社会・援護局障害保健福祉部精神・障害保健課

課長補佐 本後(3066)

課長補佐 中谷(3053)

依存症対策専門官 蒲生(3097)

(電話・直通) 03(3595)2307

向精神薬の処方実態に関する報告及び今後の対応について


 向精神薬の過量服薬を背景とする自殺への対策のひとつとして、厚生労働省自殺・うつ病等対策プロジェクトチーム:過量服薬対策ワーキングチームで、抗不安薬・睡眠薬の処方に関する実態調査を行っておりました。
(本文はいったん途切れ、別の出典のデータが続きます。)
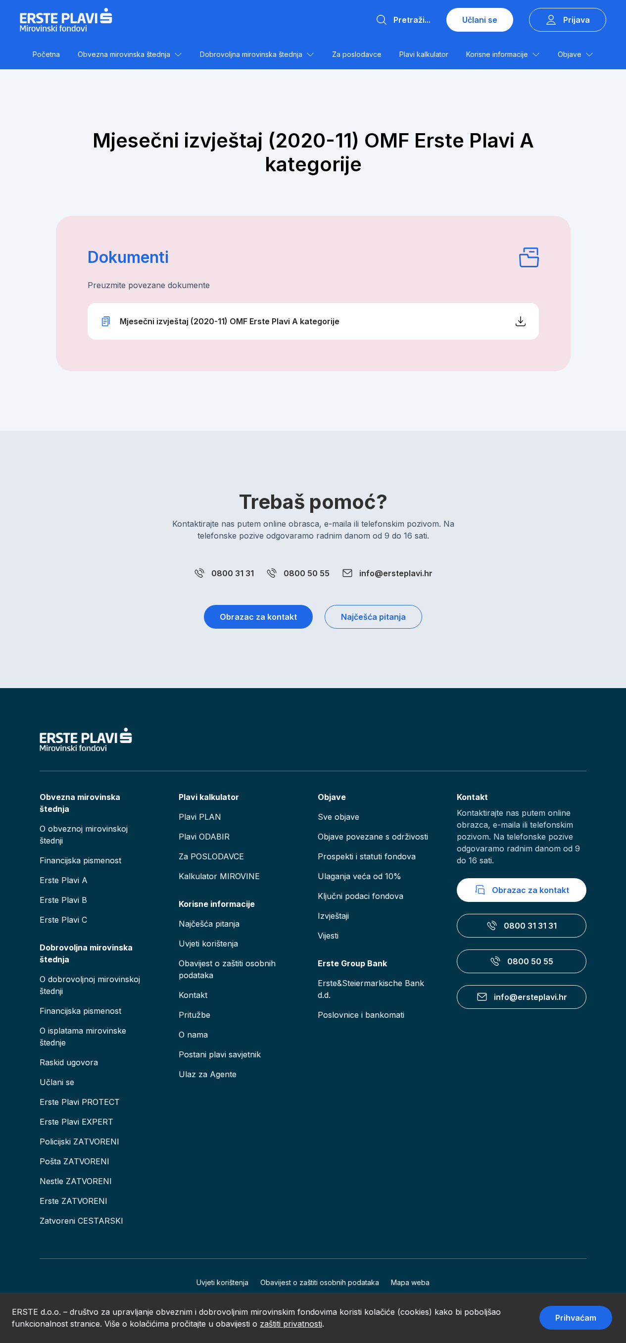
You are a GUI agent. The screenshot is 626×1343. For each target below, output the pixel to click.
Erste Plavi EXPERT (76, 1122)
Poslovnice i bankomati (361, 1015)
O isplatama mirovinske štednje (83, 1036)
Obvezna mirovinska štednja (124, 54)
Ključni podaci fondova (360, 896)
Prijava (576, 20)
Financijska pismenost (80, 860)
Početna (46, 54)
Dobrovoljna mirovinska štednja (251, 54)
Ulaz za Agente (208, 1074)
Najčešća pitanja (373, 617)
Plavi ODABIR (204, 837)
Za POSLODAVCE (211, 856)
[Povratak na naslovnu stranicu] (66, 19)
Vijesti (328, 936)
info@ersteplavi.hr (396, 573)
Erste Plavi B (63, 900)
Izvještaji (333, 916)
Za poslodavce (357, 54)
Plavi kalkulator (423, 54)
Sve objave (338, 817)
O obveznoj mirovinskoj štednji (84, 835)
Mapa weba (410, 1282)
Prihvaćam (575, 1318)
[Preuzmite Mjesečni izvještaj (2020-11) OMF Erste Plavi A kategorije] (313, 321)
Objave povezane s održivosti (373, 837)
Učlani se (479, 20)
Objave (569, 54)
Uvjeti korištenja (208, 943)
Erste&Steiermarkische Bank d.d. (371, 989)
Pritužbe (194, 1015)
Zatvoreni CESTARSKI (81, 1221)
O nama (193, 1035)
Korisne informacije (497, 54)
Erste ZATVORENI (73, 1201)
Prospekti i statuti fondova (367, 856)
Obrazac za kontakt (258, 617)
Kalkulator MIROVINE (219, 876)
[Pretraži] (381, 20)
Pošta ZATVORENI (74, 1161)
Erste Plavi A (64, 880)
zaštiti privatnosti (291, 1324)
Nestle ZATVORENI (76, 1181)
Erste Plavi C (63, 920)
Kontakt (193, 995)
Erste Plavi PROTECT (80, 1102)
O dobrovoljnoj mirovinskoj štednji (90, 985)
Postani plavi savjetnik (220, 1054)
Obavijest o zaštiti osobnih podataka (227, 969)
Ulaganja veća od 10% (359, 876)
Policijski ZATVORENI (79, 1141)
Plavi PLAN (200, 817)
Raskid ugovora (69, 1062)
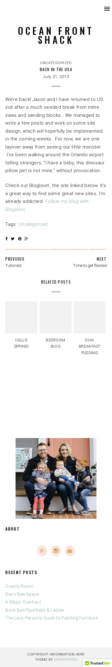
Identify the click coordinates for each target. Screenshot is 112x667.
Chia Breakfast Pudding (89, 346)
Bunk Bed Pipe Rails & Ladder (35, 610)
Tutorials (13, 265)
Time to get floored (90, 265)
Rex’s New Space (22, 594)
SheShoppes (65, 660)
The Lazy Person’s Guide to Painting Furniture (51, 617)
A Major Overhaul (23, 602)
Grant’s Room (19, 586)
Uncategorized (56, 63)
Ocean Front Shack (56, 35)
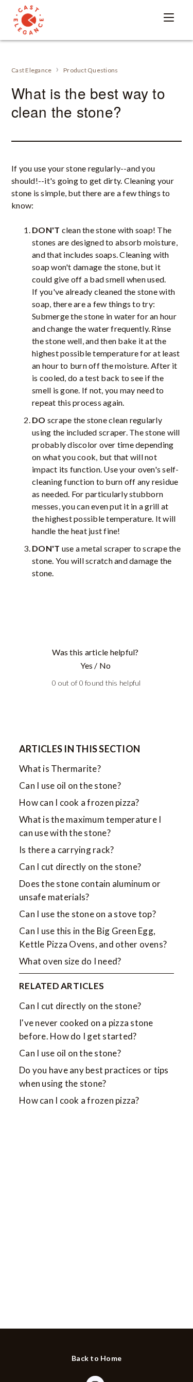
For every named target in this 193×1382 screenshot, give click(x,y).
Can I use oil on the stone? (70, 785)
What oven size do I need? (70, 961)
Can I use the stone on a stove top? (87, 913)
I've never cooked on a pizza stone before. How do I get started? (86, 1029)
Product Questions (90, 70)
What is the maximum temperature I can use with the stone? (90, 826)
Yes (86, 665)
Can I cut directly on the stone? (80, 866)
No (105, 665)
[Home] (28, 20)
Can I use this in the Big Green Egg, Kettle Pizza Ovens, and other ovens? (93, 937)
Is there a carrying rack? (66, 849)
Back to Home (96, 1358)
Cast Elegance (31, 70)
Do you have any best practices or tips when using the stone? (94, 1077)
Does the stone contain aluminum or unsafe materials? (90, 890)
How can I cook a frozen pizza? (79, 802)
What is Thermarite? (60, 768)
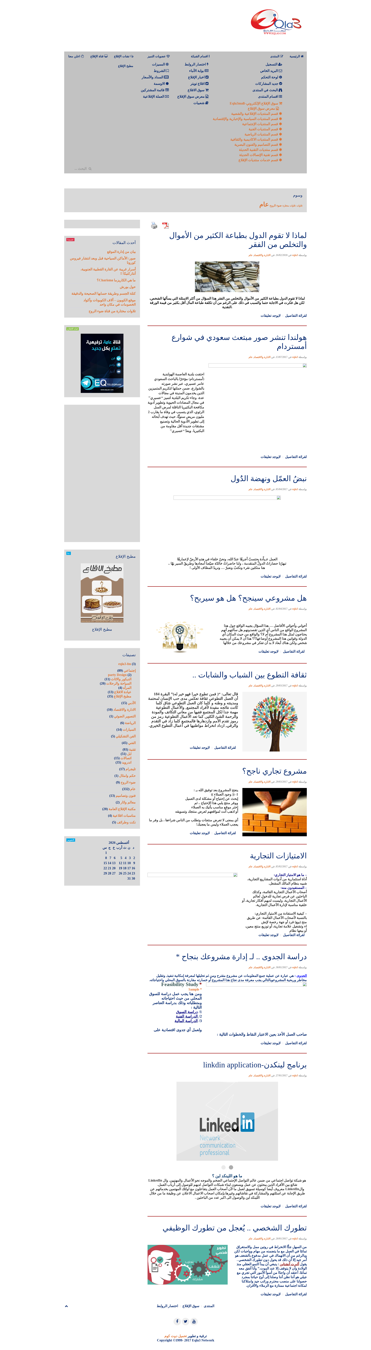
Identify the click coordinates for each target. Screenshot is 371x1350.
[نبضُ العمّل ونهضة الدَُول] (227, 466)
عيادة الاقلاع (122, 692)
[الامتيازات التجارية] (227, 843)
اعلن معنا (74, 56)
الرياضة (130, 723)
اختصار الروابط (196, 64)
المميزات (159, 64)
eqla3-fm (124, 664)
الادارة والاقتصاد (262, 255)
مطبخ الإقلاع (125, 66)
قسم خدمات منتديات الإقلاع (259, 160)
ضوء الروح (276, 205)
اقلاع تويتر (197, 83)
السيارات (129, 729)
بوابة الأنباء (197, 71)
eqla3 (295, 255)
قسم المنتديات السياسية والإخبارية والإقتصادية (246, 119)
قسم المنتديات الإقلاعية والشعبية (255, 113)
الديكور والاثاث (121, 679)
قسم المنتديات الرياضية (262, 134)
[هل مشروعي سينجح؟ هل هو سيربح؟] (227, 586)
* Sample (195, 989)
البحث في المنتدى (265, 90)
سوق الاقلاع (196, 90)
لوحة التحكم (270, 77)
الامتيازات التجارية (278, 856)
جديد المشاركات (267, 83)
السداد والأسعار (153, 77)
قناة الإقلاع (97, 56)
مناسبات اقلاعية (124, 815)
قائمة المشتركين (153, 90)
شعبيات (199, 103)
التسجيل (272, 64)
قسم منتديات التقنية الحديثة (259, 150)
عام (264, 204)
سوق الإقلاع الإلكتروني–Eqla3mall (254, 103)
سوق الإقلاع (190, 1306)
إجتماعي (130, 670)
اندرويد (126, 762)
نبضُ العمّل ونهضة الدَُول (269, 478)
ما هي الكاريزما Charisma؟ (116, 280)
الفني (132, 743)
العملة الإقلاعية (154, 96)
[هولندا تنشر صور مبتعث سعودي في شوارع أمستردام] (227, 325)
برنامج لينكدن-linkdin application (255, 1065)
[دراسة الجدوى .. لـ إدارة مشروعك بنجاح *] (227, 944)
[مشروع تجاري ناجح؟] (227, 759)
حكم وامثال (127, 775)
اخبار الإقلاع (196, 77)
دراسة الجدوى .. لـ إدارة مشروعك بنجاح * (241, 956)
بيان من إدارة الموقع (121, 251)
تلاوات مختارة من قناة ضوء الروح (112, 311)
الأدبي (132, 703)
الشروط (160, 71)
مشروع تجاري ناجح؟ (274, 771)
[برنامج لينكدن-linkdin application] (227, 1053)
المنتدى (209, 1306)
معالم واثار (128, 802)
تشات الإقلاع (122, 56)
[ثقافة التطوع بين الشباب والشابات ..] (227, 663)
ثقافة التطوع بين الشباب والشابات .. (249, 675)
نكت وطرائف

このたび、その結果と、これを踏まえた対応をまとめました。


○調査概要(別添1)
 健保加入33万人の診療報酬データから、抗不安薬、睡眠薬を処方された人のデータを抽出し、分析を行った結果、
 1 処方量については、9割前後の受診者で基準薬の添付文書に示された用量内の処方が行われていた。
   2009年受診者に対して処方される抗不安薬、睡眠薬を、ある基準薬の1日当たりに換算した値(処方力価)でみると、
   ・抗不安薬のジアゼパム換算で15mg以内の処方が95.8%
   ・睡眠薬のフルニトラゼパム換算で2mg以内の処方が86.4%であった。
 2 処方薬剤数については、ほとんどは単剤処方が行われていた。
   ・抗不安薬が、1種類の割合が83.6%、3種類以上の割合が1.9%
   ・睡眠薬が、1種類の割合が72.7%、3種類以上の割合が6.1%であった。

○調査結果を受けての対応(別添2)
 1 医療従事者に対しては以下のような情報提供を行う。
   ・抗不安薬や睡眠薬の処方に際しては、残薬の有無や他の医療機関からの処方の有無について確認する等、充分に注意を払っていただくこと。
   ・抗不安薬や睡眠薬については、薬物依存の可能性等に注意し、同種の薬剤を3種類以上処方する必要性について充分に考慮していただくこと。
 2 一般の方に対しては以下のような情報提供を行う。
   ・1回の処方で抗不安薬が3種類以上、又は、1回の処方で睡眠薬が3種類以上のいずれかの処方を受けている場合には、主治医に処方の内容に
    ついて充分な確認をすること、あるいは、かかりつけの薬剤師等に確認すること等について、必要に応じ、検討していただくこと。